# Short exercise:
Can you rewrite the stretch from the row containing "Screen dimensions: 1568x709" through the end of the rows, both ends included, with the requests kept as they are and only the answer coordinates multiplied by 1.9 and rounded to whole numbers, halves up? Leave the pictures out of what you give back.

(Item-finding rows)
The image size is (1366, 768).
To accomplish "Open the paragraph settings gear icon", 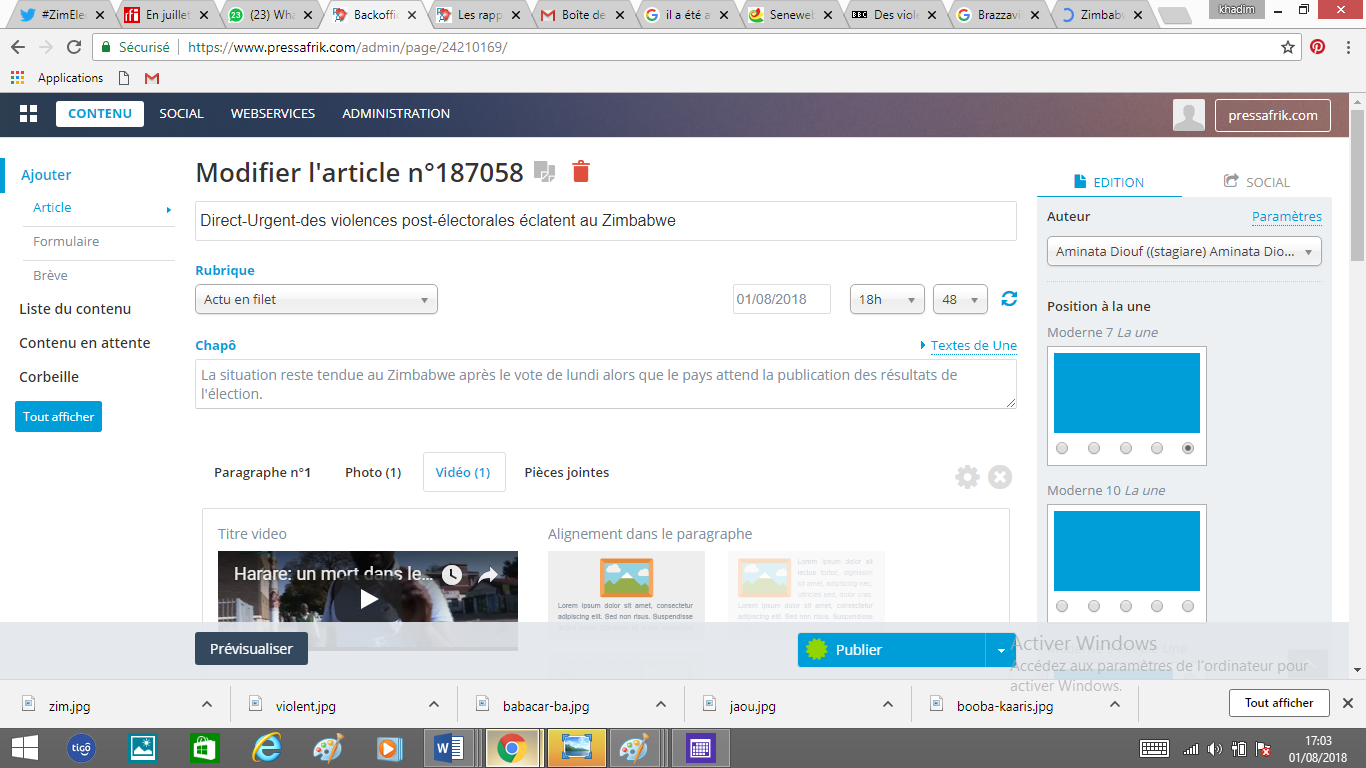I will coord(967,477).
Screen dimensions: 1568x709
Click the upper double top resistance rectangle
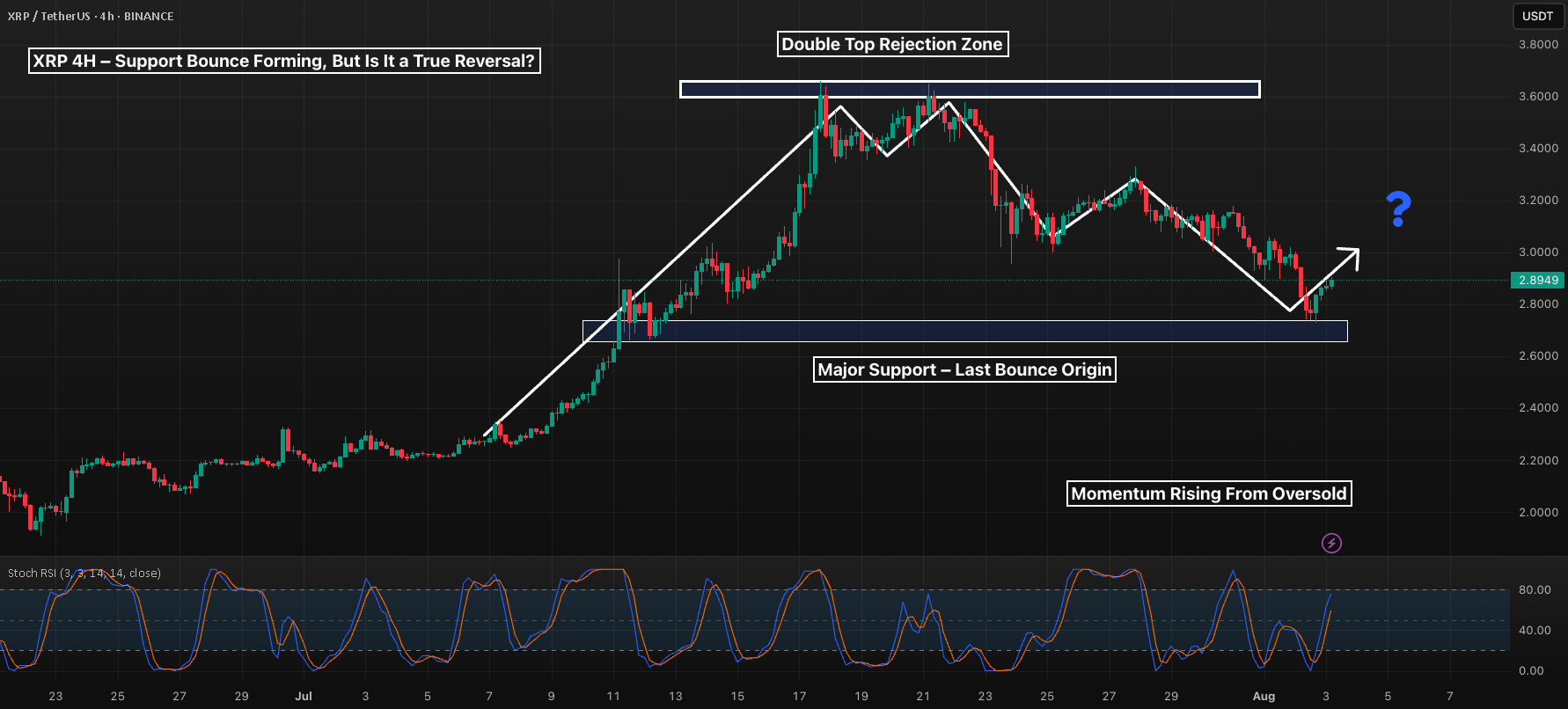[x=970, y=89]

# Complete answer:
Screen dimensions: 1568x709
Click the upper double top resistance rectangle
[x=1843, y=169]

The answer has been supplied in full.